WHAT YOU ARE ASKED TO DO:
Return the records verbatim.

[Records from a collection]
————

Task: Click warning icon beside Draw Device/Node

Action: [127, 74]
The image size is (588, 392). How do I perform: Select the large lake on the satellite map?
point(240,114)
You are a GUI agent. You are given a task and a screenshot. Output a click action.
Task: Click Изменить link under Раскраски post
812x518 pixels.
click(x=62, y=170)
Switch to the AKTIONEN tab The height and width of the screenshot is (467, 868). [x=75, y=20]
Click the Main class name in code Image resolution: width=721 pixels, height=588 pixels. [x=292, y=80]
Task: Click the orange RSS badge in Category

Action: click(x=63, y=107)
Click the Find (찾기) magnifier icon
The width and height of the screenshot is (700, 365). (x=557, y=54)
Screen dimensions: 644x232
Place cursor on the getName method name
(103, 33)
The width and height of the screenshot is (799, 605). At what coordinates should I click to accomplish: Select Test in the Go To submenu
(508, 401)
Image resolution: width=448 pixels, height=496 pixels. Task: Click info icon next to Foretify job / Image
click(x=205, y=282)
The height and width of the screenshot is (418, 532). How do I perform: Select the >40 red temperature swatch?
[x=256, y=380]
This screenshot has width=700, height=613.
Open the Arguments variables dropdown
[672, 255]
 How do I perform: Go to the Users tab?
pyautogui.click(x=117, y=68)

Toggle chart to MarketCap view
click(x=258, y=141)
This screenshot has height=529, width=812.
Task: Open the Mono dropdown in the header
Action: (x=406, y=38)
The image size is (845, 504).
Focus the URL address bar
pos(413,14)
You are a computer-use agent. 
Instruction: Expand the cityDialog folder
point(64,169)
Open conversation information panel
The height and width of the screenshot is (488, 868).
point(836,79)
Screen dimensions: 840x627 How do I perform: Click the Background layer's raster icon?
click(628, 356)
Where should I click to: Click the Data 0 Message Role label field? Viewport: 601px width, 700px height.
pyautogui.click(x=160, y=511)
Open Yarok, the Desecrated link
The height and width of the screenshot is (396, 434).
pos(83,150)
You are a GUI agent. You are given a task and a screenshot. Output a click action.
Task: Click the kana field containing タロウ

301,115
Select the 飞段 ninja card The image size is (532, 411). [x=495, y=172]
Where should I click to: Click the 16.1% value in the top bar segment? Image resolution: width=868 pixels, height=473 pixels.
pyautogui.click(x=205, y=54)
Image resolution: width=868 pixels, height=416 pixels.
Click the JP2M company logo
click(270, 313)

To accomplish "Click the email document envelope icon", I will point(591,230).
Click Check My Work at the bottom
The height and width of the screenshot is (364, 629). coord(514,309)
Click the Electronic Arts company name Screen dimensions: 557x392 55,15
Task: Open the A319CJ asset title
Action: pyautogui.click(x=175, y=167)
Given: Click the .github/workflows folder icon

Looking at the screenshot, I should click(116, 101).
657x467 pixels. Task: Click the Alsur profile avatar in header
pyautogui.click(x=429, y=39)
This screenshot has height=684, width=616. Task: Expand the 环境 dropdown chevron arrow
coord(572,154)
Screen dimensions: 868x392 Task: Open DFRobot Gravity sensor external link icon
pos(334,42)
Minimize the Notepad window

————

TASK OUTPUT:
Task: Click warning icon beside Draw Device/Node

Action: [127, 74]
The image size is (588, 392). How do I perform: Select the large lake on the satellite map?
point(240,114)
You are a GUI agent. You are given a task and a screenshot. Output a click action.
Task: Click Изменить link under Раскраски post
812x518 pixels.
click(x=62, y=170)
Switch to the AKTIONEN tab The height and width of the screenshot is (467, 868). [x=75, y=20]
Click the Main class name in code Image resolution: width=721 pixels, height=588 pixels. [x=292, y=80]
Task: Click the orange RSS badge in Category

Action: click(x=63, y=107)
Click the Find (찾기) magnifier icon
The width and height of the screenshot is (700, 365). (x=557, y=54)
Screen dimensions: 644x232
Place cursor on the getName method name
(103, 33)
The width and height of the screenshot is (799, 605). At what coordinates should I click to accomplish: Select Test in the Go To submenu
(508, 401)
Image resolution: width=448 pixels, height=496 pixels. Task: Click info icon next to Foretify job / Image
click(x=205, y=282)
The height and width of the screenshot is (418, 532). How do I perform: Select the >40 red temperature swatch?
[x=256, y=380]
This screenshot has width=700, height=613.
Open the Arguments variables dropdown
[672, 255]
 How do I perform: Go to the Users tab?
pyautogui.click(x=117, y=68)

Toggle chart to MarketCap view
click(x=258, y=141)
This screenshot has height=529, width=812.
Task: Open the Mono dropdown in the header
Action: (x=406, y=38)
The image size is (845, 504).
Focus the URL address bar
pos(413,14)
You are a computer-use agent. 
Instruction: Expand the cityDialog folder
point(64,169)
Open conversation information panel
The height and width of the screenshot is (488, 868).
point(836,79)
Screen dimensions: 840x627 How do I perform: Click the Background layer's raster icon?
click(628, 356)
Where should I click to: Click the Data 0 Message Role label field? Viewport: 601px width, 700px height.
pyautogui.click(x=160, y=511)
Open Yarok, the Desecrated link
The height and width of the screenshot is (396, 434).
pos(83,150)
You are a GUI agent. You are given a task and a screenshot. Output a click action.
Task: Click the kana field containing タロウ

301,115
Select the 飞段 ninja card The image size is (532, 411). [x=495, y=172]
Where should I click to: Click the 16.1% value in the top bar segment? Image resolution: width=868 pixels, height=473 pixels.
pyautogui.click(x=205, y=54)
Image resolution: width=868 pixels, height=416 pixels.
Click the JP2M company logo
click(270, 313)

To accomplish "Click the email document envelope icon", I will point(591,230).
Click Check My Work at the bottom
The height and width of the screenshot is (364, 629). coord(514,309)
Click the Electronic Arts company name Screen dimensions: 557x392 55,15
Task: Open the A319CJ asset title
Action: pyautogui.click(x=175, y=167)
Given: Click the .github/workflows folder icon

Looking at the screenshot, I should click(116, 101).
657x467 pixels. Task: Click the Alsur profile avatar in header
pyautogui.click(x=429, y=39)
This screenshot has height=684, width=616. Task: Expand the 环境 dropdown chevron arrow
coord(572,154)
Screen dimensions: 868x392 Task: Open DFRobot Gravity sensor external link icon
pos(334,42)
Minimize the Notepad window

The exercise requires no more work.